After graduating from high school in East Texas and spending a short spell in Austin, Musgraves was in Nashville for good by the age of 20. Before long she signed a publishing deal with Warner/Chappell Music and went looking for like-minded songwriters. A mutual friend, Ashley Arrison, introduced Musgraves to McAnally, and the latter two co-wrote two songs that first night. McAnally told her, "You've got to meet this girl Brandy Clark," and Musgraves told McAnally, "You've got to meet this guy Luke Laird." Josh Osborne, Jessie Jo Dillon and Mark Stephen Jones joined the circle, and in various combinations, this group wrote most of the songs on Same Trailer, Different Park and Clark's 12 Stories.
"I'm happy to be in this time period," Musgraves says. "There's good music being made out there; it's just a challenge to get it heard. Brandy Clark's new record is so smart and so fresh. The new records by Ashley Monroe and Caitlin Rose are really strong. For a while it was about being pretty and having a big voice, but I think it's swinging back to substance. There's something so amazingly real about the country music that I love, of being unafraid to say what's really going on, real people going through real issues, trying to feed their kids and going through addictions and divorce. I love it when people are willing to sing about that, because it's a part of every family's life."
Perhaps the most surprising song on Same Trailer, Different Park is the final track, "It Is What It Is," which was written by Musgraves, Clark and Laird. It's the monologue of a woman who has lost all her romantic illusions and proposes to a man with a world-weary pragmatism that they sleep together until they find something better. We recognize the feeling as something that we've spotted in our friends — or perhaps have felt ourselves. We know it's an unarguably true confession, but it seems to flout the expectations of country music more than all the mentions of dope smokers, lesbians and agnostics that have preceded it.
The track benefits from Musgraves' conversational, unaffected but pleasurably tuneful vocal. But the song is so well constructed that it could be effective coming from any singer who commits to the story. And it's that quality of songwriting — a combination of consummate craft and an unflinching attention to life as it's actually lived — that recalls a previous renaissance in country music: the era when Emmylou Harris, Rodney Crowell, Rosanne Cash, Steve Earle and Guy Clark similarly expanded the boundaries of country music.

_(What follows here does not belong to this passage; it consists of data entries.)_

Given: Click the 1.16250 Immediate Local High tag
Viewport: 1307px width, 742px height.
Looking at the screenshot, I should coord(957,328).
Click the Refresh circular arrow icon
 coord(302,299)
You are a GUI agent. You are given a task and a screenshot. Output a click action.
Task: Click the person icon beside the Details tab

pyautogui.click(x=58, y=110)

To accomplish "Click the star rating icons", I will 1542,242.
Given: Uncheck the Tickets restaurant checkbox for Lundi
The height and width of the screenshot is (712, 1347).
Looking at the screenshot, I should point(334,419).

"Emmylou is a role model in the sense that she values the song," Musgraves says. "She was able to be sexy and hold her own in the music world and also have an intelligent brain. She was also able to have a long career, because she was never about the fastest track to success. She wasn't a flash in the pan; she built something really solid. The production was also great, but she was all about the song. If you have the song, everything else will follow.
"You can have a great voice, a great look and a great producer, but if you don't have the right song, your records will be forgotten. There are hits that aren't great songs, but will they stand the test of time? To me a good song is a good song now and also 50 years from now. When I sang those Jimmie Rodgers songs as a kid, they were still good songs long after he was gone. Oh my gosh, Hank Williams is a great example. I don't think he ever thought about constraints; it was all pure emotion, so honest."